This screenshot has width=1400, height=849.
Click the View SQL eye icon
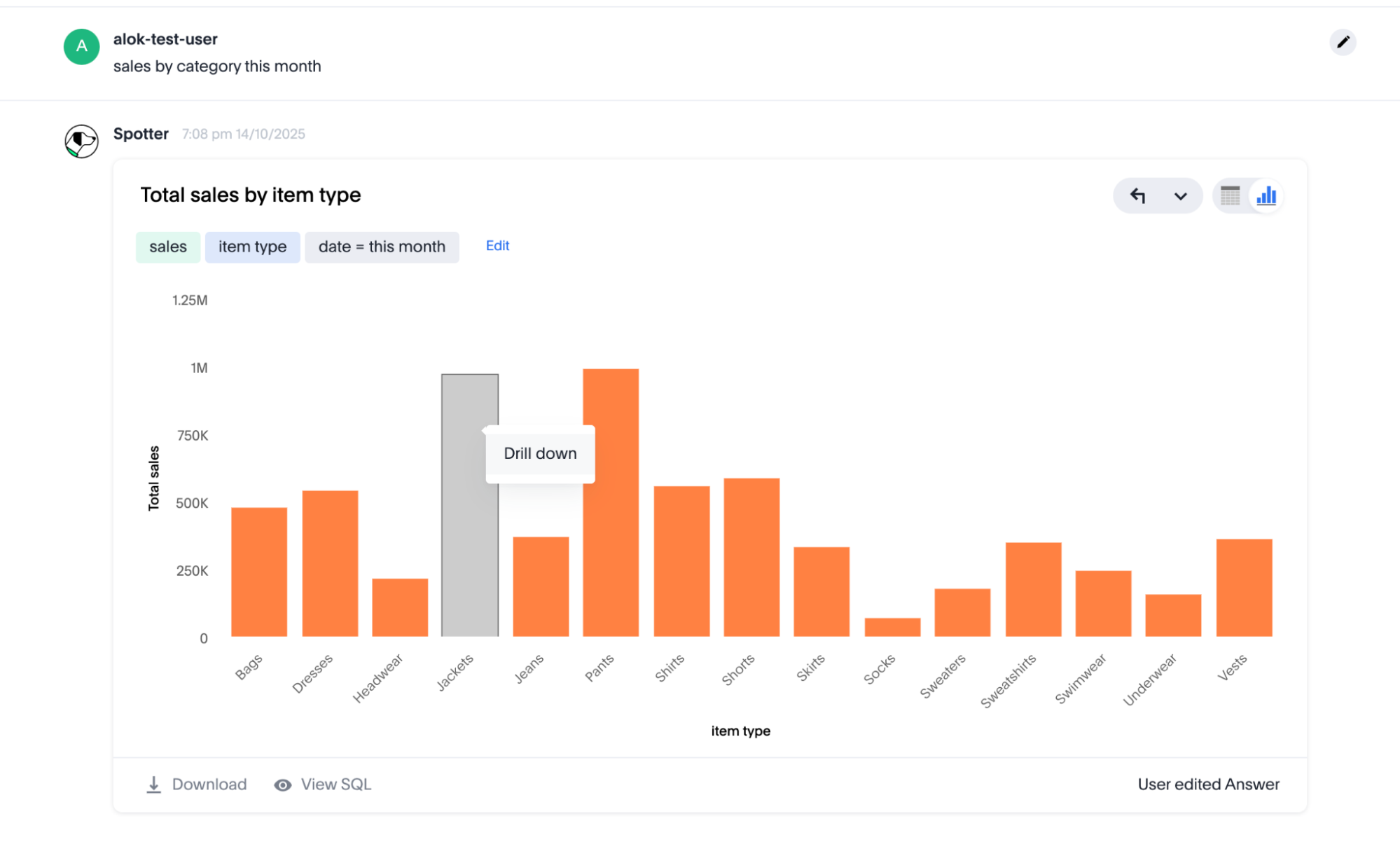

==

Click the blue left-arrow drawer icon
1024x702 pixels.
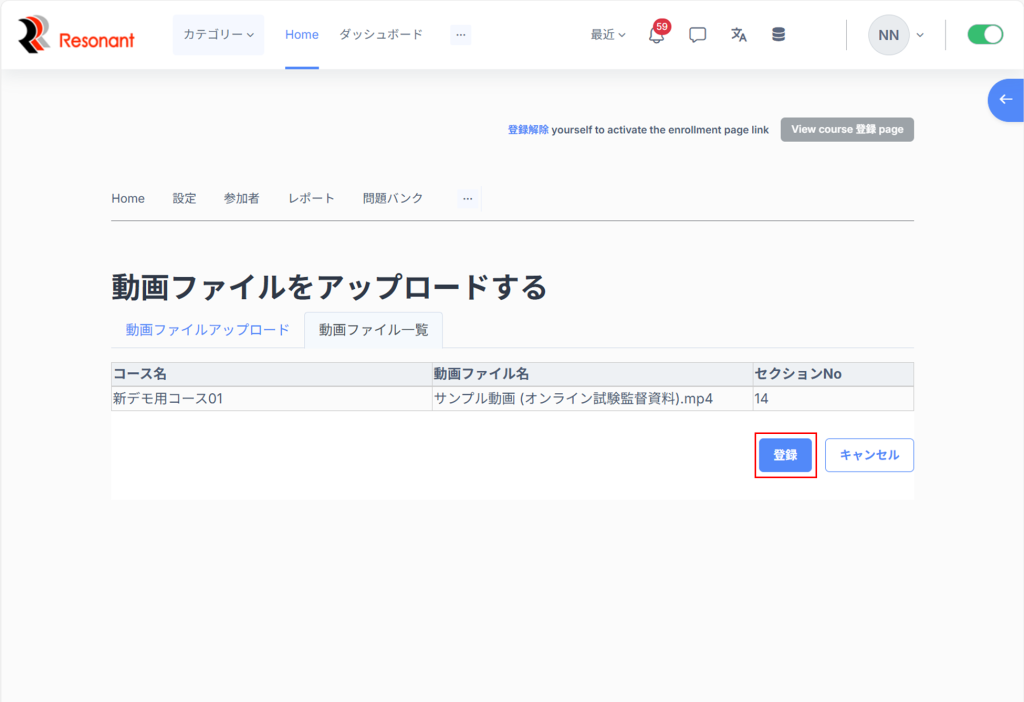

* * *

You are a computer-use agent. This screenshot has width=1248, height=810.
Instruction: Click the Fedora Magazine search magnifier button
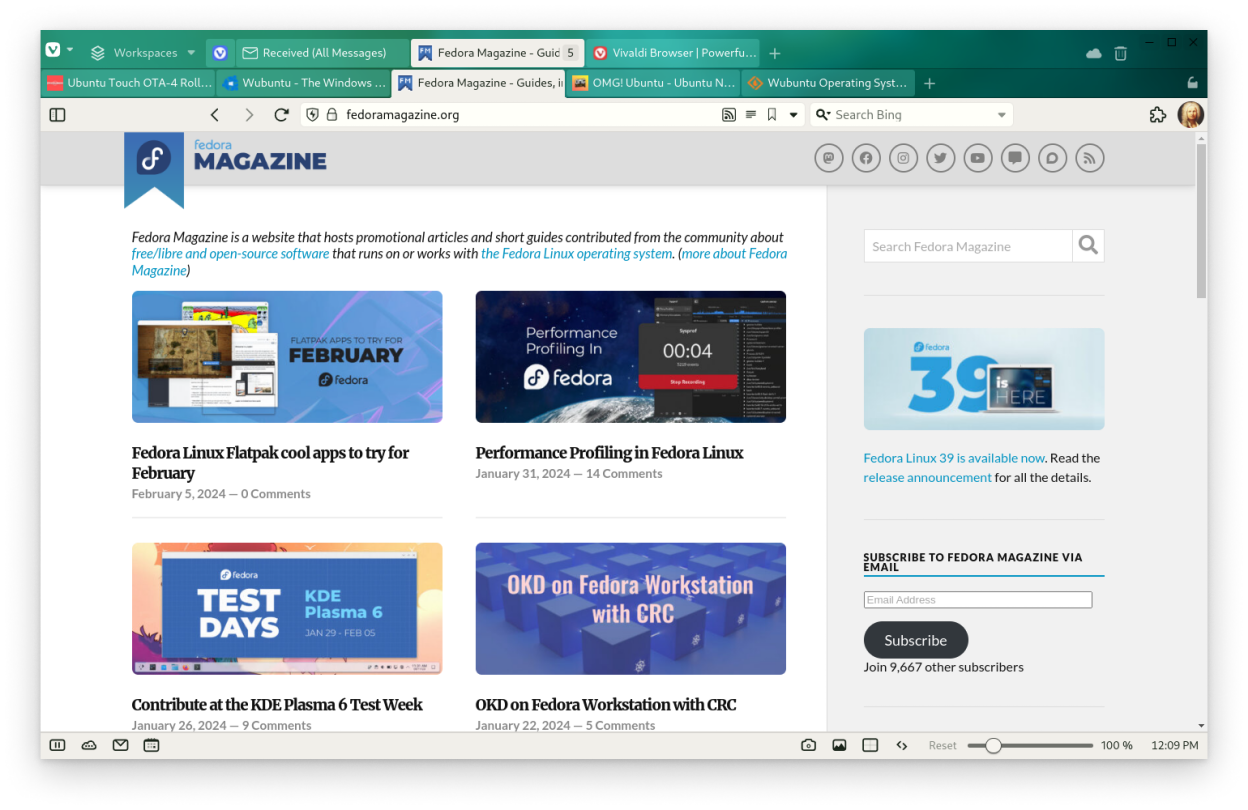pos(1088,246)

• PROMPT
Convert the rows from the line with "This screenshot has width=1400, height=849." to the line with "Click the View SQL eye icon" into a JSON list of strings, one string per line, leaving out blank lines.

• RIGHT ANSWER
[
  "This screenshot has width=1400, height=849.",
  "Click the View SQL eye icon"
]